■ **Task instructions**: Set down the material below word for word, everything from the line containing "Find the location of a particular element. This" down to the line containing "Image resolution: width=600", and only those lines.
** Given records follows **
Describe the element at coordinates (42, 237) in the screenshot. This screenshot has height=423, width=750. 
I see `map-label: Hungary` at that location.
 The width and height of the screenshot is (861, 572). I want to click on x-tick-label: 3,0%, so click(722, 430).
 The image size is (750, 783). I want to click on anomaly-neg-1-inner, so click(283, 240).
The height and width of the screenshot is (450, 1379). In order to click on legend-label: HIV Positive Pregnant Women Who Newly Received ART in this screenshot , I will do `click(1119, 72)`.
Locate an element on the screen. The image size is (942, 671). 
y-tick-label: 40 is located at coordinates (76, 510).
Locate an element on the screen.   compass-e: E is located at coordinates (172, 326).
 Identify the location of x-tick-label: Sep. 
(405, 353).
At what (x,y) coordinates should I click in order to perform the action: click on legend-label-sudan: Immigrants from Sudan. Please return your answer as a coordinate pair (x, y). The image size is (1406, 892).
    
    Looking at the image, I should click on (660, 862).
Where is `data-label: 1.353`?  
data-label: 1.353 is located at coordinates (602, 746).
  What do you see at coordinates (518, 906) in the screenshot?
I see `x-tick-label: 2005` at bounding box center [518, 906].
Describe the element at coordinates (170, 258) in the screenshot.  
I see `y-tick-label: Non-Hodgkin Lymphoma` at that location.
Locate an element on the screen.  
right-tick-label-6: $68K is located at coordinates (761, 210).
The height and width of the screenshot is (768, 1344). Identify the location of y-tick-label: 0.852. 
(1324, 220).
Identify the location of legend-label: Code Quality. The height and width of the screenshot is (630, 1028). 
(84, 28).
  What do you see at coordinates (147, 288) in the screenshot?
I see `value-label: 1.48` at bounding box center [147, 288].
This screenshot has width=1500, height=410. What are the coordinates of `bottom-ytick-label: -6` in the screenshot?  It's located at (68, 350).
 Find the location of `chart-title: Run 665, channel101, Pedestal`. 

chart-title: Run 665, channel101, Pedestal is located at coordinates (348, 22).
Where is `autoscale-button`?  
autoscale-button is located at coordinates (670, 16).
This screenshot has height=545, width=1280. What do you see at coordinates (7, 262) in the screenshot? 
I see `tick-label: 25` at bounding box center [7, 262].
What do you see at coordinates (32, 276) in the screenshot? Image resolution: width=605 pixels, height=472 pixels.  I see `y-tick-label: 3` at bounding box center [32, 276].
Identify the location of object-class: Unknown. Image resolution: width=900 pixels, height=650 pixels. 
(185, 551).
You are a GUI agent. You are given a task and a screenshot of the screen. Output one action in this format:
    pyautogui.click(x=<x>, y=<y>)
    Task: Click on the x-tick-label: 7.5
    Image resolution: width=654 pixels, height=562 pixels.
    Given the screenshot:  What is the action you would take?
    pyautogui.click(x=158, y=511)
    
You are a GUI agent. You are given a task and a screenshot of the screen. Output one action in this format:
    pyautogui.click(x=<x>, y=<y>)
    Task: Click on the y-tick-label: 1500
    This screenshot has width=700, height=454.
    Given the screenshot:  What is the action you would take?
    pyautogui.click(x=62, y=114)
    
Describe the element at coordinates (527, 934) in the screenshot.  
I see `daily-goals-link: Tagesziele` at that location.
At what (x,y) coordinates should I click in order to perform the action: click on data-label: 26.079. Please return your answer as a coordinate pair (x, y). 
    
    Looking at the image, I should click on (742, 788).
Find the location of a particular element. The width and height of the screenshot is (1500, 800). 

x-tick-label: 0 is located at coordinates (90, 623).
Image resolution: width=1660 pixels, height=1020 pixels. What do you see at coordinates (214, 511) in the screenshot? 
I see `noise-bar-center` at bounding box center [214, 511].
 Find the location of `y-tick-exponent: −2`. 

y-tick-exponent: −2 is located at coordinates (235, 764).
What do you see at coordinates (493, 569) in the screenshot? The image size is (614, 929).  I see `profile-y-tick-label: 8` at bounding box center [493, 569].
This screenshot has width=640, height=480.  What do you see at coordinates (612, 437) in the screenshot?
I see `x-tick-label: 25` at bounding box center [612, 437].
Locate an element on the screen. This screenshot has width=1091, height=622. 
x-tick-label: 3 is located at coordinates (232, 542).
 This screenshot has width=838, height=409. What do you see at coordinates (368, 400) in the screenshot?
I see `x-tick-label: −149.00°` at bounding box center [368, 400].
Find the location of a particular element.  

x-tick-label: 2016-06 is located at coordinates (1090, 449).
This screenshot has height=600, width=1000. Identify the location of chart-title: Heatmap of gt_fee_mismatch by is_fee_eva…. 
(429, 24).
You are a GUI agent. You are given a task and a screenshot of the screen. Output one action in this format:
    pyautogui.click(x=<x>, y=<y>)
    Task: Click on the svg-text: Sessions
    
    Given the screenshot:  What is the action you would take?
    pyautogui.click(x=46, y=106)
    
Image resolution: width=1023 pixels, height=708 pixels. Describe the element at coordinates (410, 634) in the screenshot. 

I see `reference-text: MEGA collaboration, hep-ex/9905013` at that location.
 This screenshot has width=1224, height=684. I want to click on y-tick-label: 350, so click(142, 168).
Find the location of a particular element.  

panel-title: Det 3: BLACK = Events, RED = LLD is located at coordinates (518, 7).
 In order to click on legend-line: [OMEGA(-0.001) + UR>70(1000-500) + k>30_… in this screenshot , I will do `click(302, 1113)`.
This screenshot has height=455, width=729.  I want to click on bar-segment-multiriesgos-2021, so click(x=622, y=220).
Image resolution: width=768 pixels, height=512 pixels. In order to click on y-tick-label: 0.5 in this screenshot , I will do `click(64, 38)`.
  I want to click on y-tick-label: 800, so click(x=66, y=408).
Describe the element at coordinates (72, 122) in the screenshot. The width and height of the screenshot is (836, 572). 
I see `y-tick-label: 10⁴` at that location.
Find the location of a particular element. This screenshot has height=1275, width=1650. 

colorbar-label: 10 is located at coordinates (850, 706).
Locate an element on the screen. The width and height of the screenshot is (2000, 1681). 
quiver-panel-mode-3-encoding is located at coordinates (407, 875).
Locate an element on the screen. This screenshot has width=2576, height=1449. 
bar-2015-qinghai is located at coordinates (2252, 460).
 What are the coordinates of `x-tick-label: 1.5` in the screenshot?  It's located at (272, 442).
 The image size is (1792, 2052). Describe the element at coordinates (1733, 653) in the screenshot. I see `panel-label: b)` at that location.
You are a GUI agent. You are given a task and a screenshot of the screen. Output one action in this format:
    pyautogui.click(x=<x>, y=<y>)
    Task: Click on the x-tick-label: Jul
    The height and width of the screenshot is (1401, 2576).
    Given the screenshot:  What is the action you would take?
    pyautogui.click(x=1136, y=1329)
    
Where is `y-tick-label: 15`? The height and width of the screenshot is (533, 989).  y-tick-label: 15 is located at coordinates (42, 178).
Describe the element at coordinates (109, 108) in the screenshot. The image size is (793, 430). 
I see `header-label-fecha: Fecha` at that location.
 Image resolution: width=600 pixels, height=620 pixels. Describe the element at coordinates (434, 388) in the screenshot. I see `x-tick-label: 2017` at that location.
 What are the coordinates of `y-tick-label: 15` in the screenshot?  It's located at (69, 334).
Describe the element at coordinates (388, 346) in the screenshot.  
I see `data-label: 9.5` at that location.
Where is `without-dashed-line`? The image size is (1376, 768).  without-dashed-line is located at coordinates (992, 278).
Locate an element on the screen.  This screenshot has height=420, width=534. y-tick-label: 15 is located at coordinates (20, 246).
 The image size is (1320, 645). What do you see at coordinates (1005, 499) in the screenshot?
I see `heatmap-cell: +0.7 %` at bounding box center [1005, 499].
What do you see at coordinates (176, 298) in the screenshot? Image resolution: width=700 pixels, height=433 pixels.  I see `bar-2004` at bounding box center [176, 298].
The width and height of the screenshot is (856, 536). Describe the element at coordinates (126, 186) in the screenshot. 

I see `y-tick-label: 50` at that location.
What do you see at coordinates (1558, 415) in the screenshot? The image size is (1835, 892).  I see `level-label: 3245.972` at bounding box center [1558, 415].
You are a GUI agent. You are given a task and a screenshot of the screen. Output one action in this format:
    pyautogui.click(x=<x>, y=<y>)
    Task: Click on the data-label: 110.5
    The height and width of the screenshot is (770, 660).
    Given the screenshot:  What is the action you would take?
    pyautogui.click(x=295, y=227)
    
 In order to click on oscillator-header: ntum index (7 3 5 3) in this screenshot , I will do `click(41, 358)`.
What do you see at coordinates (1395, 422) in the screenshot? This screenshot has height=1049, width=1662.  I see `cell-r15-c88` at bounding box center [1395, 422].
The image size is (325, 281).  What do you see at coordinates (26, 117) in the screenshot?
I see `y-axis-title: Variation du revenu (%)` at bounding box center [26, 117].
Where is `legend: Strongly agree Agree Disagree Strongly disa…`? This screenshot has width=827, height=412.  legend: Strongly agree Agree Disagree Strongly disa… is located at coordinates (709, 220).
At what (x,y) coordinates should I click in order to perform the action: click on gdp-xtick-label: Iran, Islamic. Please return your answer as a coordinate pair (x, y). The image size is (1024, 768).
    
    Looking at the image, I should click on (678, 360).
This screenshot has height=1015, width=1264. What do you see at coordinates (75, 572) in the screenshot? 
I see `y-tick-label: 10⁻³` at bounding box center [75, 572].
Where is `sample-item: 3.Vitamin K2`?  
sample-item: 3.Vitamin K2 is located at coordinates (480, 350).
** End of Given records **
■ **Written response**:
Find the location of a particular element. This screenshot has height=1275, width=1650. 

colorbar-label: 10 is located at coordinates (850, 706).
Locate an element on the screen. The width and height of the screenshot is (2000, 1681). 
quiver-panel-mode-3-encoding is located at coordinates (407, 875).
Locate an element on the screen. This screenshot has width=2576, height=1449. 
bar-2015-qinghai is located at coordinates (2252, 460).
 What are the coordinates of `x-tick-label: 1.5` in the screenshot?  It's located at (272, 442).
 The image size is (1792, 2052). Describe the element at coordinates (1733, 653) in the screenshot. I see `panel-label: b)` at that location.
You are a GUI agent. You are given a task and a screenshot of the screen. Output one action in this format:
    pyautogui.click(x=<x>, y=<y>)
    Task: Click on the x-tick-label: Jul
    The height and width of the screenshot is (1401, 2576).
    Given the screenshot:  What is the action you would take?
    pyautogui.click(x=1136, y=1329)
    
Where is `y-tick-label: 15`? The height and width of the screenshot is (533, 989).  y-tick-label: 15 is located at coordinates (42, 178).
Describe the element at coordinates (109, 108) in the screenshot. The image size is (793, 430). 
I see `header-label-fecha: Fecha` at that location.
 Image resolution: width=600 pixels, height=620 pixels. Describe the element at coordinates (434, 388) in the screenshot. I see `x-tick-label: 2017` at that location.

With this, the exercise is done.